“That’s so sad.”
“Yes, it was brutal, but that’s not the point. There’s a chapter in here about you, when you were born, the circumstances, and how your mother feels about it.”
“My birth mother,” she corrected.
“Your birth mother,” Matt repeated respectfully.
“This is insane. Why did the author do that?” she asked.
“Well, it’s a good story, and I think your mo—your birth mother thought publishing it for the world to see might lead to you finding her. Which I guess it did, ’cause you were about to jump ship, but here you are.”
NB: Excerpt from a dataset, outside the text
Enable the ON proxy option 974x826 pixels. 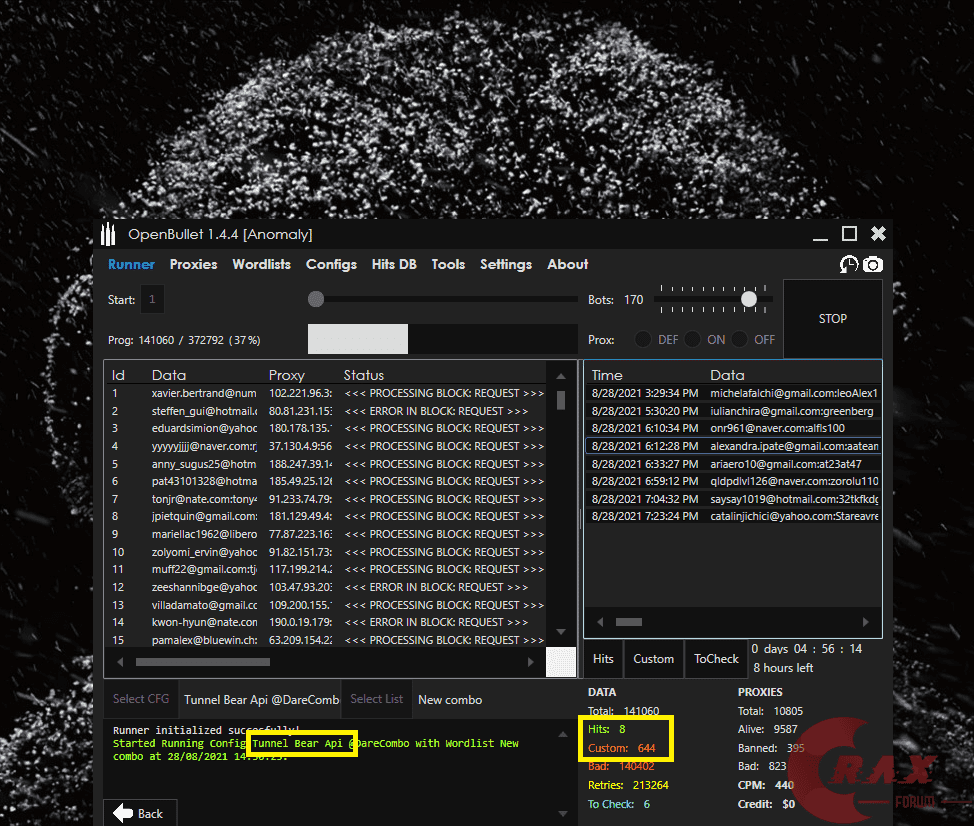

He flipped through the book, found what he was looking for, and held it out for Maggie to take.
“Here, it’s not going to be easy to read, but if I were you, I’d want to know—chapter thirty-seven, ‘Bea’s Secret.’ ”
She took it in silence.
Matt watched her intently; it was too interesting not to. At first, a joyful expression sat on her lips as she read about her mother.
“She sounds less crazy here,” she commented. “Is that why you wanted me to read this?”
“Just read,” he said with a gentle smile.
“Ohhhh”—she looked up at Matt—“Veronica stole her boyfriend.”
“I know.” He couldn’t help but chuckle at her repeating the contents back to him, as if he, and everyone he knew, didn’t know the story.
“He was the hottest guy on the beach—a lifeguard.”
“Yes.”
Matt worried that she would figure out that the bartender from tonight was the lifeguard and have another legitimate reason to run. Had she caught his name at the bar? If so, shemay have put two and two together. He knew he would have to tell her eventually, but she’d come here to find her mother, whom Matt was certain she would be proud of. The two-timing lifeguard who had impregnated her, not so much. He loved his mother’s friend Bea and adored Bea’s father, Shep, and this girl seemed like a dream. He really wanted this to work out for them all.
“Oh my God.”
“What?”
She got off the chair and sat on the floor next to Matt so that he could see over her shoulder what part she was reading.
“She didn’t know she was pregnant with me till the fifth month.”
“I know,” he said again.
She began reading the conversation between her mother and their neighbor aloud, straight from the book. It was surreal.
“The baby was born about two weeks before graduation. My mom flew down in advance. ‘Bea is depressed,’ she told my dad. She gave birth at a birthing center in Mt. Vernon to a beautiful baby girl. Six pounds, three ounces, with olive skin and a thick patch of black hair like mine.”
Maggie started to cry and handed the book to Matt.
“I can’t.”
“Do you want me to?”
“Please.”
Matt took over reading the book aloud to Maggie.
“I know that I made all those choices myself, but I still daydream about what would have happened if Veronica hadn’t slept with him. I swear I would have kept that baby and married the lifeguard. I’m not saying we would have lived happily ever after, like I had pictured us doing at the time, but I would have my daughter.”